The first presentation "Save the Amazon – Resumption" by Clarissa Thieme focused on an archival project in Sarajevo that emerged during the Bosnian War. A group of teenagers began documenting everyday life under siege, creating a collective archive that continued after the war. Through collaborative filming, editing, and discussion, the archive became a space where people who had remained in Bosnia and members of the diaspora could reconnect and reflect on traumatic experiences. Artistic works produced from this archive moved between documentary and fiction, questioning conventional forms of evidence and representation. The presentation emphasized how art can function as a political space that fosters dialogue, preserves memory, and imagines futures beyond conflict.

The second presentation “Post-youth Female Body and War”by LIAS Public Fellow Madhusree Duttaexamined the relationship between memory, the body, and political resistance, drawing on experiences from Kashmir and Manipur. It questioned the assumption that bodies transparently carry or reveal memories and highlighted how photographs often acquire meaning through captions and narratives rather than through the image itself. The speaker discussed ongoing conflicts within India that are often framed as internal “conflicts” rather than wars, thereby receiving limited international attention. Particular focus was placed on women’s movements in Manipur, where elderly women became highly visible political actors through protests against state violence and human rights abuses. Their bodies became sites of resistance, challenging both state power and conventional representations of femininity. Artistic and cinematic practices were presented as forms of cultural resistance that helped create new political communities and collective identities.

The discussion that followed centered on the relationship between images, narratives, and historical knowledge. Participants reflected on how the meaning of images constantly shifts depending on context, interpretation, and political conditions. Rather than viewing archives and documents as fixed records of truth, they described them as dialogical and unstable. Fiction was presented not as the opposite of truth but as a means of communicating experiences that conventional historical or legal frameworks often fail to capture.

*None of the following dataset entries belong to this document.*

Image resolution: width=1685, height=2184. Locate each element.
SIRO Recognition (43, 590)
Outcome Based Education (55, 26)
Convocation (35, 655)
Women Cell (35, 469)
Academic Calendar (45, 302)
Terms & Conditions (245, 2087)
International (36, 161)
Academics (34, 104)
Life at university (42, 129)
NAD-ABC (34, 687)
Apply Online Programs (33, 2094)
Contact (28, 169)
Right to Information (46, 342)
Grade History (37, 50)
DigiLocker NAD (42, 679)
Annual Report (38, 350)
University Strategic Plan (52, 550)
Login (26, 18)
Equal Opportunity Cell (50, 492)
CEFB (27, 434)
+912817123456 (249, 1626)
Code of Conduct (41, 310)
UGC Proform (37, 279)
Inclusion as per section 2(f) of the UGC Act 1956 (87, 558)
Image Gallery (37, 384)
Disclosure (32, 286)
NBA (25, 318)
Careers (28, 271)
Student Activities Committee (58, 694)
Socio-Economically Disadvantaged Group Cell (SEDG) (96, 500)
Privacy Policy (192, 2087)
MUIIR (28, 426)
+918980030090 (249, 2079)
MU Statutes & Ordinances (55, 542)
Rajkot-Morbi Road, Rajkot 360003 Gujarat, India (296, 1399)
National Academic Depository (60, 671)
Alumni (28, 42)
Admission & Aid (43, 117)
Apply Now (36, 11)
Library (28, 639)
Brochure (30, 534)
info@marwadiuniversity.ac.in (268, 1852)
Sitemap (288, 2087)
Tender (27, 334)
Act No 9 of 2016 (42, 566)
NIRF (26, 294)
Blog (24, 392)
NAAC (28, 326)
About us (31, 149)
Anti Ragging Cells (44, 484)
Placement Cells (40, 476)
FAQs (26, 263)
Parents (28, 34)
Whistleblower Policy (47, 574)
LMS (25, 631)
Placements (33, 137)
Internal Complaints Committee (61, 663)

A recurring theme was the tension between testimony and political action. While archives and witness accounts can provide crucial evidence and have even been used in international legal proceedings, participants noted that testimony alone does not necessarily lead to political change. They also highlighted the ethical difficulties of collecting testimonies, since survivors may be required to repeatedly relive experiences of violence. Art was therefore described as a space that can complement legal and historical processes by creating forms of engagement that foreground human experience and dialogue.

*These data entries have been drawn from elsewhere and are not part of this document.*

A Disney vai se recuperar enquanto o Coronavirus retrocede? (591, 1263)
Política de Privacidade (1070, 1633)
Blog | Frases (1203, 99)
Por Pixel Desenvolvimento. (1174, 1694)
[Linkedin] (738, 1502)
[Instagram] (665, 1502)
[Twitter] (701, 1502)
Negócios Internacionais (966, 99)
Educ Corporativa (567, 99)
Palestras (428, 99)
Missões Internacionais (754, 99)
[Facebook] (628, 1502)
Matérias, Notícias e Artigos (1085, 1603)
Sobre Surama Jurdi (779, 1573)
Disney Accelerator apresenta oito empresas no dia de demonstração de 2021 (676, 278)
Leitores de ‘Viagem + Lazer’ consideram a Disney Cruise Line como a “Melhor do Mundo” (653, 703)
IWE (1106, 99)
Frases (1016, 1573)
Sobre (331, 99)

Questions from the audience further addressed the status of documents, evidence, and reality in an era saturated with images and videos. The speakers argued that documents should not be understood as neutral carriers of information but as traces that invite interpretation and conversation. They also reflected on contemporary indifference toward images of suffering and the challenges of producing memory and political awareness through visual media.

Overall, the panel presented art as a critical practice that resists dominant histories, questions established forms of evidence, and creates spaces for collective memory, dialogue, and political imagination.